• _Source document_:
Here are excerpts from the report I received from Zawadi Nikuze concerning the Healing and Rebuilding Our Communtiy (HROC) program in North Kivu. If you would like the complete 7 page reports, please email me and I'll send it to you.

To refresh your memory, North Kivu, a province of the Democratic Republic of the Congo (DRC) west of Rwanda, is engulfed in continuing fighting with hundreds of thousands displaced people. The issue is very complex with at least five major groups--a Tutsi warlord army, Hutu who participated in the 1994 genocide in Rwanda, the local Congolese groups called the Mai-Mai, the national Congolese army (mostly from western
Congo so the soldiers do not speak Swahili and can't communicate with the local people), and MONUC, the United Nations peacekeeping force (which is not "neutral" in North Kivu as they support the government troops).

Most of the workshops reported here were done in the internally displaced camps near Goma, the capital city of North Kivu.

I particularly like this testimony since if everyone in Africa followed this, there would be a much politer society--in fact we could do this all over the world and it would be a better place.

"Most of the time we are ignorant. We live a violent life without knowing. I have realized how much I have been violent to my wife and children. Thanking a child after he has brought you something is very important. Thanking a wife after she has given you food is very important. I used to say that it’s her duty to give me food therefore there was no need to thank her. I have decided to change--the little things I used to consider of no use are very important!"

Ethnic favoritism is also a major problem in this region and here are two testimonies where people who have discriminated against others vow to change:

" Before coming to this seminar, my heart was heavy and broken. I have been a bitter person because of all what has happened to us since 1997. I had lot of things, a nice house but now I live in a tent and sleep on the ground. I am the vice president of women of the camp. Whenever we distribute things, I normally favor people of my tribe. These teachings have touched and from today I will never favor people of my tribe when
distributing things."

"I am the “Chief of the block” here in the camp and I am a “Mtembo” [one of the North Kivu ethnic groups]. To be honest I don’t treat people from other ethnic groups fairly. Whenever I am distributing food, I give them less that what they are supposed to get. I have been a bitter man, planting seed of hatred. After these three days, I have decided to change and be a leader for all ethnic groups in the camp. When distributing food, I’ll give what is supposed to be given"

In so many of the testimonies, major changes in very concrete ways are so evident (after only a three day workshop!!!).

"I take care of two orphans. One of them has been behaving in a difficult manner and it was too much for me so I sent her away. Now, I have understood that she is traumatized as she lost her family in the war. I will go and get her back and help her as I can."

"I am a widow. My husband and my first born daughter were killed by Tutsi and since then I have been planting a seed of hatred in my children, telling them that Tutsis are our enemies. After hearing these teachings, I have decided to go and work on my children. Please pray for me too. I thank you for these good teachings."

• _Supplied entries_:
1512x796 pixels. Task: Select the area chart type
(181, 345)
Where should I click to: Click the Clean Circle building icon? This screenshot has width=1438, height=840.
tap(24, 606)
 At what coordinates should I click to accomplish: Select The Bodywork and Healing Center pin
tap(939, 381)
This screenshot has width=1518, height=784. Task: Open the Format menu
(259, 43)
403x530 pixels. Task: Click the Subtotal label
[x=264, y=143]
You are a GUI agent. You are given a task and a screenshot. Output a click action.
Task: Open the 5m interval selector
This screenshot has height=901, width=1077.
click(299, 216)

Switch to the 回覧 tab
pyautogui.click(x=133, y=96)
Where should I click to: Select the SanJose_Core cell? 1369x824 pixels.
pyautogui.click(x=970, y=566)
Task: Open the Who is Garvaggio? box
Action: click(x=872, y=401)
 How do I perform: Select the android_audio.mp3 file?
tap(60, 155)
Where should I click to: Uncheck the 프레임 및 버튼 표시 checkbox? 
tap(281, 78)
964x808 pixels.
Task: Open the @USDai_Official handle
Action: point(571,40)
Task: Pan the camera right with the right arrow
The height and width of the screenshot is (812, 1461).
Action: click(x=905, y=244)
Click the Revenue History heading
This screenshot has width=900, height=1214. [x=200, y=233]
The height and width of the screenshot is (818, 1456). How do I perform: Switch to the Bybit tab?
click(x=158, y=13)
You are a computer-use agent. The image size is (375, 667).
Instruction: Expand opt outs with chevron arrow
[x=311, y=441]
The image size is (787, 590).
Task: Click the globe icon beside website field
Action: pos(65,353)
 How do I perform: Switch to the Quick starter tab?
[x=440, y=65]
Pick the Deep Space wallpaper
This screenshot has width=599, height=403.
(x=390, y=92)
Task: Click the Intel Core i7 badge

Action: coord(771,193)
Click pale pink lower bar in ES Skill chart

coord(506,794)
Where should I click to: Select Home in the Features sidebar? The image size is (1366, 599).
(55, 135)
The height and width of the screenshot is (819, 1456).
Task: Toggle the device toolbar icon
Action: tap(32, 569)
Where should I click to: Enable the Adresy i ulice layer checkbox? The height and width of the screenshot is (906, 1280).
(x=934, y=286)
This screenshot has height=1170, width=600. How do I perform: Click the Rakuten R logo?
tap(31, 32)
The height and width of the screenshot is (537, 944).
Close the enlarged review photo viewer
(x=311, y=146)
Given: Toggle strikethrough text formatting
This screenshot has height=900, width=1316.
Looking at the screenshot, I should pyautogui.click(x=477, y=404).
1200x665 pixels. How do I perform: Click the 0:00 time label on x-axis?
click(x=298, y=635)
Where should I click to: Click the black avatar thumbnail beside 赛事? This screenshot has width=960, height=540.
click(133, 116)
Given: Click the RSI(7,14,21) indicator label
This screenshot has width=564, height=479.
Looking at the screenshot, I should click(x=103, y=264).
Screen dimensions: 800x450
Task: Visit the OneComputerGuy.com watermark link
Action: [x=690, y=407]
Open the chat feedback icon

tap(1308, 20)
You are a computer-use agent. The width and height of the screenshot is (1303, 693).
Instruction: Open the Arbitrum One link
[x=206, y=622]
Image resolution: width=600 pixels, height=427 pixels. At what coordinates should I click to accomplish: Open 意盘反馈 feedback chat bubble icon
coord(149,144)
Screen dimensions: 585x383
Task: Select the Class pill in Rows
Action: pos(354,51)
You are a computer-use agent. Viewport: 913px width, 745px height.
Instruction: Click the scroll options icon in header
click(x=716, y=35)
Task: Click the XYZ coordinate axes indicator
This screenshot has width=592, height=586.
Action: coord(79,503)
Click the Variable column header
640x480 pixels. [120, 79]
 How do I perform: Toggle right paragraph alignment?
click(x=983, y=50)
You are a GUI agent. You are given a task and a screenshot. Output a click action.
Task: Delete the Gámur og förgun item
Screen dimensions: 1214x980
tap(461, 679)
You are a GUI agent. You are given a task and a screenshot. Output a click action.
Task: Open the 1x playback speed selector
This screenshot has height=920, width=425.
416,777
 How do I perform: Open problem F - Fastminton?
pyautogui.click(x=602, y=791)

• _List of tasks_:
a. Name each of the five major groups that the North Kivu report says are involved in the fighting there.
b. Answer these questions from the North Kivu report, one answer per line:
(i) Where were most of the reported workshops held?
(ii) How many days did the workshop last?
(iii) Which ethnic group does the "Chief of the block" belong to?
c. Pick up the North Kivu report after its last testimony and carry it forward.
The listing above plays no part here.

• _Responses to the exercise_:
a.
- A Tutsi warlord army
- Hutu who participated in the 1994 genocide in Rwanda
- The Mai-Mai, local Congolese groups
- The national Congolese army
- MONUC, the United Nations peacekeeping force

b.
(i) In the internally displaced camps near Goma
(ii) Three days
(iii) The Mtembo

c.
"My father was killed before my eyes and some of those who killed him are here in the camp. I see them. I have been a bitter man, full of hatred and planning a revenge. When we were asked to write what has been burdening us and later on burnt, I tried to imagine that it’s the beginning of a new life. I have begun a journey I don’t care how long it will take but I know that these teachings have changed me! My concern is one, there are so many people who need these teachings, how will they benefit?"

"When RIZIKI got married she was happy that she got a Christian husband. Two weeks later, she discovered that her husband was hiding behind the house each evening to smoke and drink. She lived her dreams of a happy marriage two weeks only. What followed later were beatings every now and then. She was the breadwinner of the family but at the end of the day she received beatings and threats of being killed. Her children were not attending school for she could not afford the fees. She had even changed her name FURAHA [meaning "Happy"] to MATESO, she didn’t find that name suiting her. When she attended HROC workshop and she was asked to write down what burdens her the most, she said that she doesn’t know what to write for her life is full of problems and she can’t get enough paper to write for she has a lot--instead she started crying. The teachings helped her a lot and she’s now living a new life, trying to overcome and giving
hope to her children."

"I have been touched by these teachings. I am living here in an IDP camp after fleeing for my life. I was doing well. I was farming and producing for the market but now I have to survive waiting for food from somewhere. I always think of how to revenge and I hate anyone who is not from my ethnic group. After the session of a tree of mistrust I realized that my thoughts of revenge and hate contribute to it. If I want a better DRC I have to contribute by changing and being part of a trust tree and loving others. Now I have decided to change in order to plant a tree of trust."

But the workshops sometimes had their difficulties:

" As the training was going on, a man in uniform came and begun to attack the facilitators asking for money. The president of the camp called the police and the man was put in."

"The selection of participants was not balanced. One ethnic group had more than 15 people!"

"Participants didn’t come as they were invited. They preferred to go for Roger West (International Evangelist, Reinrard BONNKE’s son) seminar in the morning for they were given sitting allowance. [Note: it is a common practice in this part of Africa for non-profit organizations and churches to pay people--give them a sitting allowance--to attend a seminar. AGLI's programs do not do this and so sometimes people refuse to come to the AVP or HROC workshops because they are not being "paid." Frankly, if they
don't come for this reason, I am glad that they are not there.]

"Only one woman in the workshop."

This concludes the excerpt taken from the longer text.